Court of Appeals of Kansas

August 23, 2013

In the Matter of the ESTATE OF Kenneth Lee BUTLER, Deceased.

Page 263

Syllabus by the Court

1. The right to appeal is based entirely on statute. Appellate courts have jurisdiction to entertain an appeal only if the appeal is taken within the time limitations and in the manner prescribed by the applicable statutes. This court has a duty to question jurisdiction on its own initiative, and the court must dismiss an appeal when the record discloses a lack of jurisdiction.

2. When the legislature revises an existing law, the court presumes that the legislature intended to change the law that existed prior to the amendment.

3. An appeal of orders in decedents' estates arising from the district court to an appellate court shall be taken in the manner provided by Chapter 60 of the Kansas Statutes Annotated for civil proceedings.

Barry D. Martin and Jadh J. Kerr, of Speer & Holliday, LLP, of Olathe, and Diane D. Durbin, of Prairie Village, for appellant Judy Butler McHenry, Administrator of the Estate of Leo E. Butler.

Bruce Hanson, of Oskaloosa, for appellee Estate of Kenneth Lee Butler, Franklin Burch Administrator.

Before HILL, P.J., POWELL, J., and HEBERT, S.J.

HILL, J.

Leo Butler appeals the district court's denial of his challenge to an order of partial distribution in his deceased son's estate. Leo, who is not an heir, claims he is entitled to more money from the pension settlement received from his son's former employer. The district court ruled that Leo should have appealed the court's order allocating the pension benefits within 30 days of its entry, 4 years earlier, and is now out of time to make such a challenge. We agree. Because Leo did not timely appeal the district court's allocation order he has not filed a timely appeal to this court. We dismiss this appeal as we have no jurisdiction.

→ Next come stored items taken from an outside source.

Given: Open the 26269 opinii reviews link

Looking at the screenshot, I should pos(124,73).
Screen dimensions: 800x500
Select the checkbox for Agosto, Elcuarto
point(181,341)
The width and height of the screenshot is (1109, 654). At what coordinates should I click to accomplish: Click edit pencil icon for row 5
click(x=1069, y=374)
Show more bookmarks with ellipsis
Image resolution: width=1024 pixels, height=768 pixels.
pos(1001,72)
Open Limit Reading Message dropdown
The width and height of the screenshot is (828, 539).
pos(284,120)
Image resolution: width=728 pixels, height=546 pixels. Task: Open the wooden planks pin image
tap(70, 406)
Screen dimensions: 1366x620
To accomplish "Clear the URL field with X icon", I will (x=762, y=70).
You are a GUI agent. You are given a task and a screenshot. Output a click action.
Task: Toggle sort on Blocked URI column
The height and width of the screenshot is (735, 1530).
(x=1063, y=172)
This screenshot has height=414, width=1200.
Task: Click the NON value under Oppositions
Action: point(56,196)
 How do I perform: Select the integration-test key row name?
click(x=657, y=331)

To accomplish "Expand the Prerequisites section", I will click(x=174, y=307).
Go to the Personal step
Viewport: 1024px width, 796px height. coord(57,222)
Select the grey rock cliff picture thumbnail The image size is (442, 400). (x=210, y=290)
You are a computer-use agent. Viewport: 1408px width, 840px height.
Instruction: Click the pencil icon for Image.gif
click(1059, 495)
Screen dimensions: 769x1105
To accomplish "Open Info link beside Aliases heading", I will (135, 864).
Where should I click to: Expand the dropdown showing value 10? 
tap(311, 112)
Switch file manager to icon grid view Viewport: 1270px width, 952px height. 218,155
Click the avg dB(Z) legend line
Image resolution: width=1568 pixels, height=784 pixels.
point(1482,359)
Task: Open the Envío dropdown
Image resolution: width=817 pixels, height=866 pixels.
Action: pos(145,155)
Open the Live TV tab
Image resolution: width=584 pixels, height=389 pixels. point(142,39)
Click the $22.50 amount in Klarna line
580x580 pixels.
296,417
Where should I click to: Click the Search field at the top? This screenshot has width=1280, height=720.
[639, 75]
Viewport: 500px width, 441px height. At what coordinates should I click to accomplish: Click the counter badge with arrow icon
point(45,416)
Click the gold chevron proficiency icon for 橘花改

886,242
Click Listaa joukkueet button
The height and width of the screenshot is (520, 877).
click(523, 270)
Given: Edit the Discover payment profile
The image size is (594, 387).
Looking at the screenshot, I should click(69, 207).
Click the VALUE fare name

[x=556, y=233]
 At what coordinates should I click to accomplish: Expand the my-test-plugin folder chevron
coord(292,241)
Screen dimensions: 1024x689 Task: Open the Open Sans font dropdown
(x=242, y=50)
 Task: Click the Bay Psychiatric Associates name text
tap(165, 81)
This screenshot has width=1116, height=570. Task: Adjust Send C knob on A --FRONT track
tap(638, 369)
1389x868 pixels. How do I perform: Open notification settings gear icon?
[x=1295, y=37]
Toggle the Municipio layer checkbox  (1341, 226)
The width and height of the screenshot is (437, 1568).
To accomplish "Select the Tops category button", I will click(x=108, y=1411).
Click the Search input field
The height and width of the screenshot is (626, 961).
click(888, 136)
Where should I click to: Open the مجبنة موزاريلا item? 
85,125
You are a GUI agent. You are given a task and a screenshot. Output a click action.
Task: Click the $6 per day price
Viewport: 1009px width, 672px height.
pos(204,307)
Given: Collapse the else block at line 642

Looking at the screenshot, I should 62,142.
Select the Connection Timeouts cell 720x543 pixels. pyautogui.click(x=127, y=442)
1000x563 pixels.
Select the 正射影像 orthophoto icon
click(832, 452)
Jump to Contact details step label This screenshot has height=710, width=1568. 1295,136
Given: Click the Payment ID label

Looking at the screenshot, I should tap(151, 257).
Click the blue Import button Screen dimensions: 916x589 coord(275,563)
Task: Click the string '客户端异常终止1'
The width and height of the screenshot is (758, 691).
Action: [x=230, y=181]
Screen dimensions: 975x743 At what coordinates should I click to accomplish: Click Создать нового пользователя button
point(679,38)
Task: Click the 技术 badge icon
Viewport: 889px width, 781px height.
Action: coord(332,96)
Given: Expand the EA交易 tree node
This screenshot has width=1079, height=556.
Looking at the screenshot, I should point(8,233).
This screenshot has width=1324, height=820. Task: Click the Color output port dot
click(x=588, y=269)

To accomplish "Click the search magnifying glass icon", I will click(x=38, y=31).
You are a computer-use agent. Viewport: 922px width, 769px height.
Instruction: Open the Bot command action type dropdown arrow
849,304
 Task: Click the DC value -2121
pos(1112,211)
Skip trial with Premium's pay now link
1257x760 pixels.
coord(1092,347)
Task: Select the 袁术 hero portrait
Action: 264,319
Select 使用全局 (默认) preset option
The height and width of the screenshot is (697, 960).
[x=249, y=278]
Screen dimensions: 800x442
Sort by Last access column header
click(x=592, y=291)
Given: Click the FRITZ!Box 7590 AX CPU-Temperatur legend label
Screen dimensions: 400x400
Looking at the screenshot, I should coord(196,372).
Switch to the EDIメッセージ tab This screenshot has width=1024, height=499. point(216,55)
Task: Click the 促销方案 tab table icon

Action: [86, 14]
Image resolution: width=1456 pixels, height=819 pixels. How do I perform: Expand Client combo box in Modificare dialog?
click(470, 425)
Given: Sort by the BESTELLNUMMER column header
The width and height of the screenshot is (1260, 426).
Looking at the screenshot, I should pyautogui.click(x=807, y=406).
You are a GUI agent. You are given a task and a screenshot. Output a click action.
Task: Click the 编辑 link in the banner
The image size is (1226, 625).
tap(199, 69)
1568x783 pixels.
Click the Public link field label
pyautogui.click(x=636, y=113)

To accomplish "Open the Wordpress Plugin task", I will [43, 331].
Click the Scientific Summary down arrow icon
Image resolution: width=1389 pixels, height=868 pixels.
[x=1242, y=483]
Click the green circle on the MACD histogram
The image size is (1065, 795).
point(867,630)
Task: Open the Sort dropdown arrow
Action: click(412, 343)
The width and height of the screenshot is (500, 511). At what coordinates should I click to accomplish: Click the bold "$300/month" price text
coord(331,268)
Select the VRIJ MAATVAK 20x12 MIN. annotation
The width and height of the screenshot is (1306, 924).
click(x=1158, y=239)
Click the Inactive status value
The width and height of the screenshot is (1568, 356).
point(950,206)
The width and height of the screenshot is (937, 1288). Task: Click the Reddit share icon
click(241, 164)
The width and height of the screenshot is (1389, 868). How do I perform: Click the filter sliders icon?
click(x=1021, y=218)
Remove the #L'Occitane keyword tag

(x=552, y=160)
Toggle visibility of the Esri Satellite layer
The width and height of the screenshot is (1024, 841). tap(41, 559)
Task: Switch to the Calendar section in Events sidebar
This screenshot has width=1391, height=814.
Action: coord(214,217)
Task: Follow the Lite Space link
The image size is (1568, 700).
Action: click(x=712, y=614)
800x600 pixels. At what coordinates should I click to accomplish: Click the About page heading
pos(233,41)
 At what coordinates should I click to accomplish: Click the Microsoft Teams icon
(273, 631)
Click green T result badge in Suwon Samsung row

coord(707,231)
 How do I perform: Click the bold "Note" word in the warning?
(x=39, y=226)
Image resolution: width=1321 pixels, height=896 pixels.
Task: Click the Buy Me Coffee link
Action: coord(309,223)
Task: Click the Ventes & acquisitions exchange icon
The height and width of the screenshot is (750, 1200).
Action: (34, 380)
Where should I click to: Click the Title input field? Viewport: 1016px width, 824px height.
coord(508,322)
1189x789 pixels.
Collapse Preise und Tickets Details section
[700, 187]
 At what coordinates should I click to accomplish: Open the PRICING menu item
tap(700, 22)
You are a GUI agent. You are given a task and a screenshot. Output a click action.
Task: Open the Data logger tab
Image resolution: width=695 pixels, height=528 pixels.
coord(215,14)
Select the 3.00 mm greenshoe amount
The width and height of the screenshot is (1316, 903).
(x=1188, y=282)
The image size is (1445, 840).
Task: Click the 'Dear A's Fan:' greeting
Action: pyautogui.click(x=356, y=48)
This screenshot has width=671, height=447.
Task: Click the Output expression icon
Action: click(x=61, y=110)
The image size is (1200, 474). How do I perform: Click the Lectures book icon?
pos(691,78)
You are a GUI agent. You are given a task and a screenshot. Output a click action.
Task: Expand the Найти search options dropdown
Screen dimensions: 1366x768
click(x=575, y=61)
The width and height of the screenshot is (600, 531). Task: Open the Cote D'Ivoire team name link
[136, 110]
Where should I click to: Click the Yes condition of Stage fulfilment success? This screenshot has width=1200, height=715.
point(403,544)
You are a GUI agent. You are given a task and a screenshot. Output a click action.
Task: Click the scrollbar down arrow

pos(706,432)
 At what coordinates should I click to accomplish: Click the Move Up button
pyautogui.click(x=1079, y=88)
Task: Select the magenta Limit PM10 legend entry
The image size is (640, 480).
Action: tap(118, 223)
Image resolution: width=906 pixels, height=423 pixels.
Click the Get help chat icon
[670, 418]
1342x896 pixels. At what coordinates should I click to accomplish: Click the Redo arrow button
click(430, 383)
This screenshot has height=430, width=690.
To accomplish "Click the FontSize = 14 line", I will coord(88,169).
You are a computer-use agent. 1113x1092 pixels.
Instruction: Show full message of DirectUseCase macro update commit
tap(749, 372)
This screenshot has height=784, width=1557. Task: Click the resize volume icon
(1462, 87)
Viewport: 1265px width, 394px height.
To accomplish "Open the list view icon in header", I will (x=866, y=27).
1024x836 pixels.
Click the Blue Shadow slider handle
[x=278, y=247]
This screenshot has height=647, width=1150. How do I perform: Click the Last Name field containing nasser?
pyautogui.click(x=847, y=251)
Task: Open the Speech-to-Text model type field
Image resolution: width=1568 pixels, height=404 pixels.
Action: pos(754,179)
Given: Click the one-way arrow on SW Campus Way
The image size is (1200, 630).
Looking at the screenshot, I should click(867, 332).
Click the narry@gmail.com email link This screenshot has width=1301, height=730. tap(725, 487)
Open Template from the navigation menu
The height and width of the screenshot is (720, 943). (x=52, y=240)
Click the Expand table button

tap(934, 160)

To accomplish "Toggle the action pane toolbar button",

Severance benefits from employment become the subject of an estate controversy.

Kenneth Lee Butler died intestate on October 21, 2006, in Wyandotte County, Kansas. His adult son, Franklin Burch, was Butler's only heir. In November 2006, Burch received letters of administration from the probate court and began to administer his father's estate.

One of the apparent assets of the estate was a retirement plan. The Colgate-Palmolive Company in Kansas City had employed Butler. As a participant in Colgate's retirement plan, Butler had signed a form designating his plan beneficiaries as his father, Leo, who was to receive 50 percent of the proceeds, and his mother, Jenny Butler, who was to receive 50 percent of the proceeds. At the time of Butler's death, his mother was already deceased but his father was still alive.

Importantly, before Butler's death, Colgate was negotiating a severance program with its employees. In order to exercise an option under the program, Butler was required to sign a general waiver and release form that gave him some options. Butler died before he designated an option. Thus, in March 2007, Colgate sent a letter to Burch, in his capacity as administrator of the estate, stating:

" Had he been actively employed at the time of [Colgate's] Kansas City plant closing in December 2006, [Butler] would have had the following option: (i) to elect his lump sum Personal Retirement Account, which amounts to approximately $127,000, and severance [pay] in the amount of $54,000 (for a total of $182,000), or (ii) to forego his PRA and any severance, and instead elect a lump sum payment of $10,000 per year of service, which, given his 24 years of service, amounts to $240,000. This amount is paid out of the Company's pension plan as an enhanced pension. In order to receive either option, Mr. Butler would have been required to sign a general waiver and release, which, as we discussed, the estate will now execute.
" Mr. Butler's father is named as the beneficiary for pension purposes. Thus, depending

Page 264

on which election is made by Mr. Butler's estate, the Company will disburse the money to the appropriate party (the estate in the case of severance; Mr. Butler's father in the case of pension). Please let me know which option the estate will elect, and we can proceed accordingly."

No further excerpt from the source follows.